Question: How critical is this issue to the overall Christian worldview? I know you’ve talked about that web where there are certain critical things in the center and there are other things at the edges. Where does this fit in the whole scheme of things?

Answer: That forms a very nice segue to the next portion of the lesson that I am going to give. But let me highlight what you have said because I do think this is important. I think that our Christian worldview can be thought of as like a web of beliefs. Kind of like a spider’s web. Beliefs that are near the center will be more deeply ingrained than beliefs that are at the periphery of the web. If you pull one of the strands that is out at the periphery of the web, that will cause some minor reverberations in the web but it won’t cause the web to collapse.[2] On the other hand if you pull out some of these central beliefs in your web of beliefs, that is going to send reverberations throughout the rest of the structure and will cause significant revisions and maybe even collapse of the web of beliefs. So what are some of these central doctrines that lie near the core of the Christian web of beliefs? Certainly things like the existence of God would be one of these core beliefs. If you pull that out, Christianity is toast! You can’t have Christianity that is atheistic. I think the deity of Christ would be one such core belief. His resurrection from the dead. Human sinfulness and hence need of redemption. These would be central doctrines that could not be easily given up without really destroying the Christian doctrine. By contrast, doctrines like the rapture of the church, or the tribulation, modes of baptism – infant baptism versus adult believer’s baptism. Even I would say doctrines like predestination would be more at the fringes of the web of beliefs. You could give those up and it would cause you to have to revise your beliefs but they wouldn’t be devastating. Indeed, there are many Christians who don’t hold to those same beliefs that you might with regard to these more peripheral doctrines. So the question is: where does the doctrine of the Fall stand with respect to this web of beliefs? How deeply ingrained in the web of Christian beliefs is this doctrine? Does it lie somewhere near the center or closer to the periphery? I will say something about that in just a moment.

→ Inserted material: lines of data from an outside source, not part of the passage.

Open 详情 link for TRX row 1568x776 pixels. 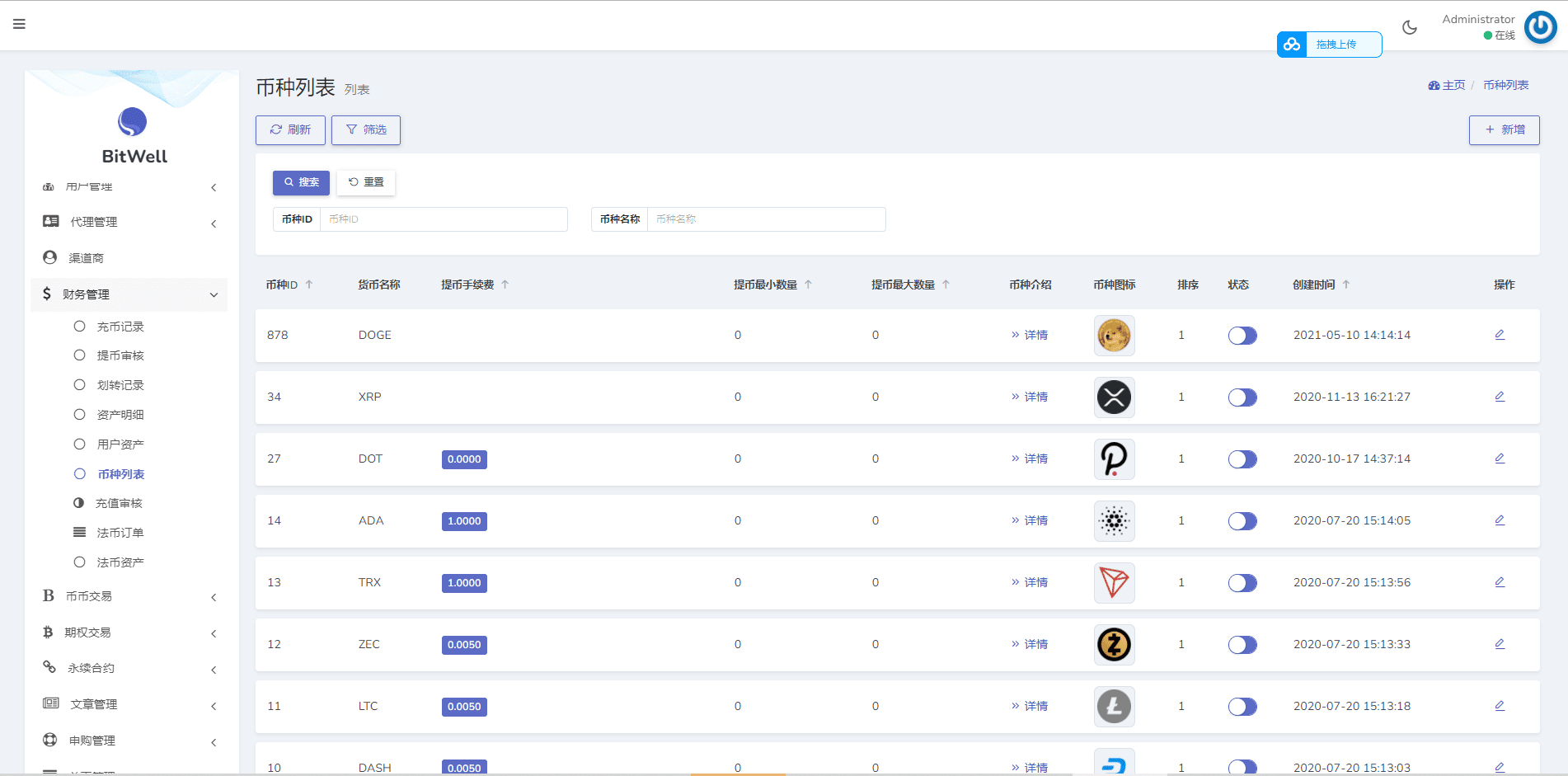point(1030,582)
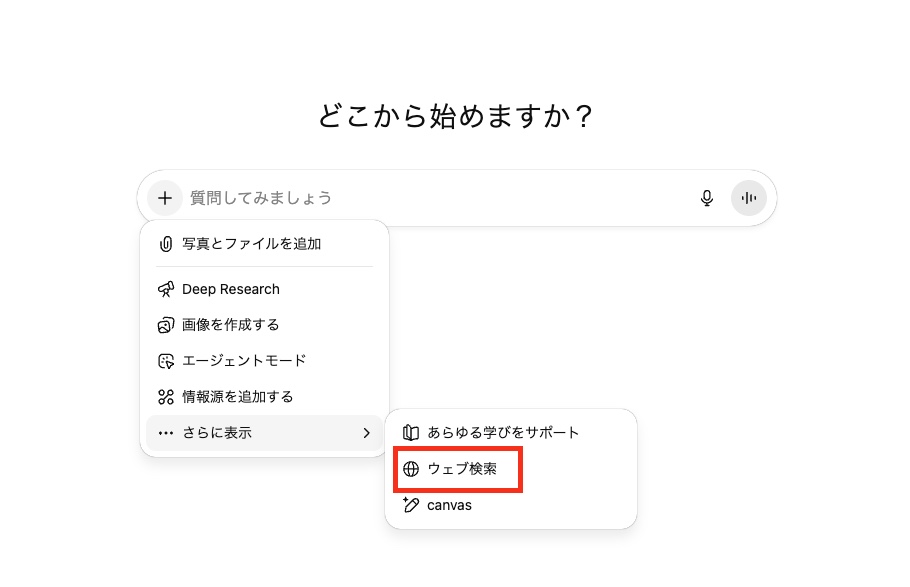The width and height of the screenshot is (910, 587).
Task: Select the Deep Research menu entry
Action: (231, 289)
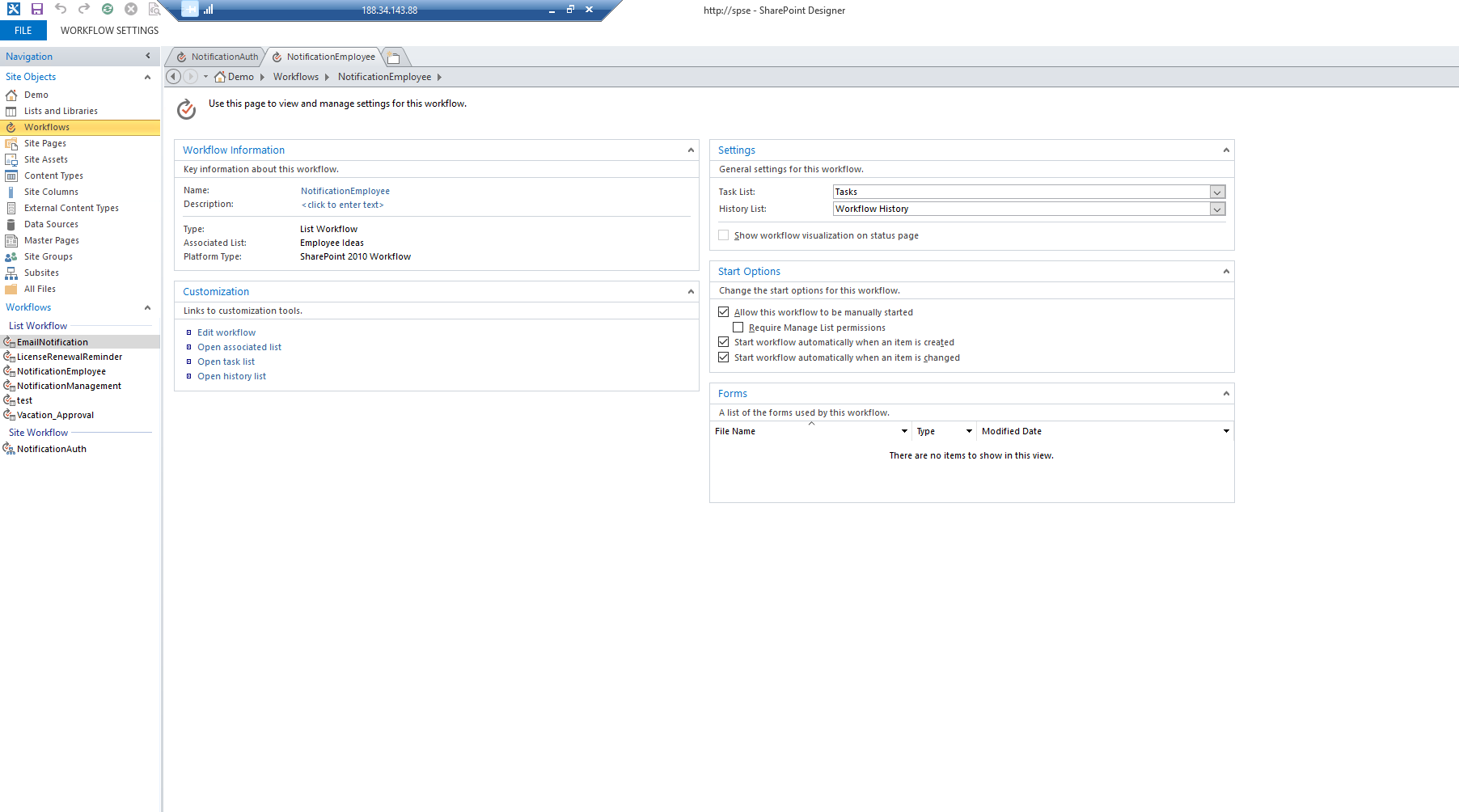Enable Show workflow visualization on status page
The image size is (1459, 812).
pyautogui.click(x=724, y=235)
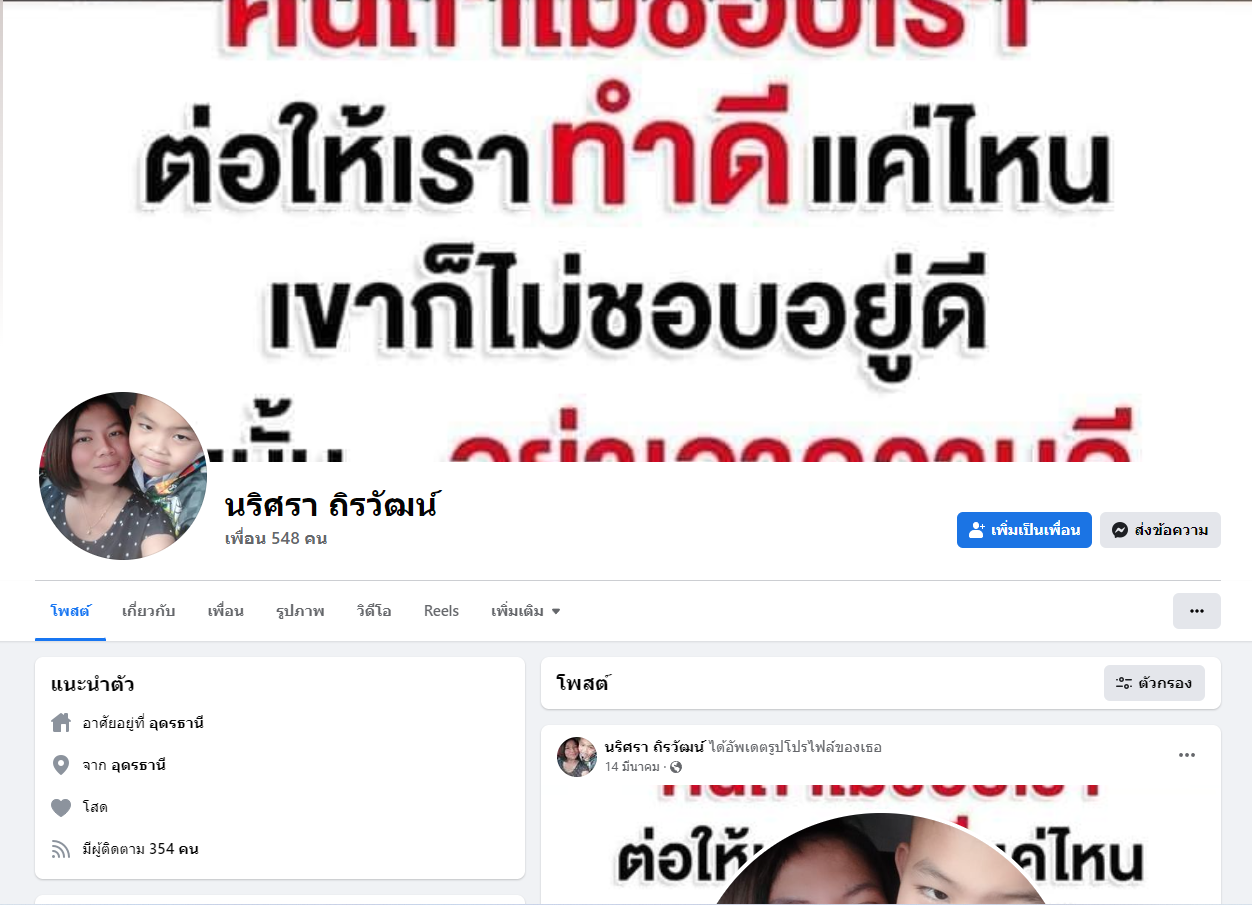The height and width of the screenshot is (905, 1252).
Task: Go to the Reels tab
Action: [441, 611]
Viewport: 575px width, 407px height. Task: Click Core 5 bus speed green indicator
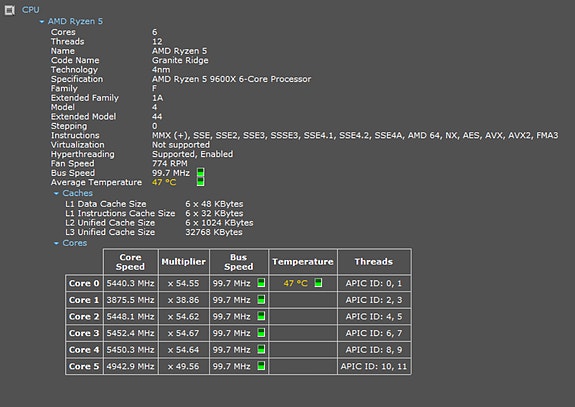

I’ve argued that the traditional doctrine of the Fall is defensible in light of modern population genetics. Still, it is worth asking, I think, what would happen in the worst case scenario that belief in a historical Adam is no longer tenable? If we have got to give up belief in the historical Adam and Eve, how significant would that be for the Christian faith? Clearly, as I said, if you give up belief in the historical Adam then the doctrine of the Fall goes out the window. You couldn’t have a historical Fall if there wasn’t a historical Adam. So the doctrine of the Fall would be lost if the historicity of Adam and Eve were to be abandoned.

That would in no way imply that the historical Fall would be necessary to man’s being sinful and in need of God’s forgiveness. The fact that there wasn’t a historical Fall would not do anything to deny the fact that all people are fallen and sinful and therefore need God’s forgiveness and redemption. You don’t need to have a historical Fall in order to affirm that all people are lost and in need of salvation. So the doctrine of the Fall isn’t essential to the doctrine of the universality of sin and the need of salvation.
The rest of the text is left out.